Les murs peints de la ville de Paris: la politique culturelle au service de l'Art?

Publié le par Emilie

On a tous en mémoire certaines peintures préhistoriques redécouvertes parfois quelques siècles plus tard par les hommes dans ces grottes que le temps a isolées. On retrouve donc l'art pariétal dans les origines de l'homme. A cette époque préhistorique, les murs des grottes étaient pour les hommes le meilleur support pour dessiner et donc par la même de communiquer entre eux.

Cependant cet art ne s'est pas arrêté là mais s'est modernisé en prenant comme support l'architecture. L'un des plus célèbres muralistes est le Mexicain Diego Riveira. Cependant ce dossier va se centrer sur la ville de Paris et l'essor des " murs peints " vers les années 1970. L'essor de ces peintures murales a été favorisé par la politique culturelle de la ville de Paris. L'architecture inspire non seulement ces peintures mais sert en plus de support, exposant ainsi cet art aux yeux des passants et des habitants provoquant donc des réactions diverses.

La politique culturelle de la ville de Paris

L'origine même de ces peintures se trouve dans la politique culturelle de la ville de Paris. En effet un organisme spécial gère tout ce qui a attrait à l'aménagement urbain. André Hofmann est responsable des murs peints à la Direction de l'aménagement urbain de la ville de Paris. André Hofmann est lui-même sculpteur. Il est à l'origine du grand changement : il a permis à l'art contemporain de s'exprimer et de prendre la place des trompe-l'œil rococo ou des façades style Renaissance. Il a déclaré : "je trouvais que le trompe-l'œil n'était plus du tout représentatif de l'esprit créatif de notre époque. C'est pourquoi j'ai convaincu la mairie de confier à des artistes contemporains le soin de peindre des fresques sur les murs de la capitale ". Il est donc à la base de cette idée originale.

La ville de Paris est le principal mécène. A l'origine, le mécénat émanait plutôt de la volonté d'un dirigeant d'entreprise. Cela permettait à un artiste de s'extérioriser et donnait en plus une image de marque à l'entreprise. Mais le mur peint est maintenant pour une grande part le fait de la commande publique. Son développement dépend donc assez largement d'une volonté


politique qui a un soucis d'intervention au niveau de l'action culturelle et de l'environnement urbain. Cette volonté politique va bien au-delà de la demande exprimée par le grand public comme nous le montre les réalisations de ces dernières années. C'est la Direction de l'aménagement urbain de la Ville de Paris qui décide de prendre ou non tel ou tel artiste. Il y a alors réunion d'un jury, en rapport avec les domaines de la politique et de l'art, pour départager les œuvres sélectionnées. Nous pouvons en effet retrouver dans le jury des représentants de musée, des critiques d'art, des représentants des affaires culturelles de la ville de Paris.

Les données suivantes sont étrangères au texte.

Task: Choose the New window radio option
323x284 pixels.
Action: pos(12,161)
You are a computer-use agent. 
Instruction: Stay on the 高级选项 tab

Environ trois murs peints sont réalisés chaque année à Paris. Il faut adresser une déclaration de travaux auprès de l'architecte des Bâtiments de France si l'œuvre se situe à moins de 500 mètres d'un Monument historique. L'artiste doit mettre son œuvre "au carreau", c'est-à-dire que sa maquette originale est découpée en petits carrés identiques qui seront agrandis à l'échelle sur le mur. Cependant l'artiste n'est pas forcément celui qui réalisera l'œuvre sur le mur. Le coût moyen d'un mur peint est d'environ 210 euros par mètre carré en sachant que la mairie annonce que la rémunération du concepteur du mur peint n'excède pas 14500 euros.

Les murs peints doivent donc prendre en compte l'architecture environnante pour s'intégrer parfaitement à celle-ci.

L'architecture comme support des murs peints

La réalisation d'un mur peint ne consiste pas à reproduire une œuvre à l'échelle du pignon d'un immeuble. L'œuvre doit s'adapter dans la ville pour laquelle elle est conçue en rapport avec l'environnement physique et social.

A l'origine des murs peints ont été qualifié - parfois à juste titre - de " cache-misère " des rénovations de la capitale. Ces peintures ont servi à combler des pans entiers de murs aveugles causés par la démolition de bâtiments et par les nouveaux alignements entraînés par l'élargissement des rues. André Hofmann a dit à propos de ce sujet : " Il s'agissait à l'époque de corriger un accident d'urbanisme et non de créer un événement spécifiquement nouveau ayant sa propre existence ".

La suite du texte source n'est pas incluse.